Field Default Use it for
link_extraction_strategy "deep" Browser link discovery mode: deep or shallow
link_extraction_limit 50 Hard cap on collected links
include_link_patterns None Allow-list URL paths such as ["/news/*"]
exclude_link_patterns None Reserved for exclusion-style filtering
scraping_strategy "heuristic" heuristic or genai extraction
scraping_output_format "json" markdown, json, csv, html, python, txt, xml, or xmltei
concurrency 10 Number of async workers
max_retries 2 Retry attempts for transient failures
request_timeout 10 Per-request timeout in seconds
retry_delay 1 Base delay between retries
enable_logging False Whether your app should settingsure logging
logging_level "INFO" Desired log level

Sitemap Settings

Field Default Use it for
follow_sitemap_index True Traverse sitemap indexes and nested XML sitemaps
sitemap_html_fallback True Crawl same-origin HTML pages when no sitemap records are found
max_crawl_depth 3 Depth limit for HTML fallback
max_crawl_pages 500 Page cap for HTML fallback
sitemap_user_agent OneCrawler UA User agent for sitemap HTTP requests
sitemap_respect_robots True Intended robots.txt behavior
sitemap_deduplicate True Normalize and remove duplicate sitemap URLs

Best practice: keep sitemap_html_fallback=True during exploration, then turn it off for predictable scheduled jobs if you only trust XML sitemap sources.

HTML fallback is discovery, not scraping

Sitemap HTML fallback is only for finding URLs when XML sources are missing. Use ScraperEngine or Pipeline to extract page content after URLs are discovered.

Browser Settings

browser_settings controls Playwright launch, context, proxy, and timeout behavior. Use it when the target site needs JavaScript rendering, a custom user agent, proxy routing, a stored session, or a different viewport.

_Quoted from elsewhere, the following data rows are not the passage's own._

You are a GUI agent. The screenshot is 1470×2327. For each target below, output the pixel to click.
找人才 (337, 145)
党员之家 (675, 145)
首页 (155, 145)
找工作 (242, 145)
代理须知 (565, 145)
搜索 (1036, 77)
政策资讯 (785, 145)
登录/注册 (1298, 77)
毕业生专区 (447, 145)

from onecrawler import BrowserSettings, ContextSettings, CrawlerSettings


settings = CrawlerSettings(
    browser_settings=BrowserSettings(
        context=ContextSettings(
            viewport={"width": 1440, "height": 900},
            locale="en-US",
            timezone_id="UTC",
        )
    )
)

For authenticated crawling, use Playwright storage state:

from onecrawler import BrowserSettings, ContextSettings, CrawlerSettings


settings = CrawlerSettings(
    browser_settings=BrowserSettings(
        context=ContextSettings(storage_state="auth-state.json")
    )
)

Do not commit storage state

Playwright storage state can contain cookies or authenticated session data. Keep those files out of version control and rotate them like credentials.

Proxy Settings

Use proxy for a single proxy or proxies for a rotating proxy pool. The top-level settings are the recommended API because they can be shared across sitemap discovery and browser-backed workflows.

from onecrawler import CrawlerSettings, ProxySettings


settings = CrawlerSettings(
    proxy=ProxySettings(
        server="http://proxy.example:8080",
        username="user",
        password="pass",
    )
)

Multiple proxies can rotate with round_robin or random:

settings = CrawlerSettings(
    proxies=[
        ProxySettings(server="http://proxy-1.example:8080"),
        ProxySettings(server="http://proxy-2.example:8080"),
    ],
    proxy_rotation_method="round_robin",
)

proxy and proxies are mutually exclusive. Use one proxy for a stable route and a proxy pool when sitemap discovery or future request-heavy workflows should spread traffic across multiple endpoints.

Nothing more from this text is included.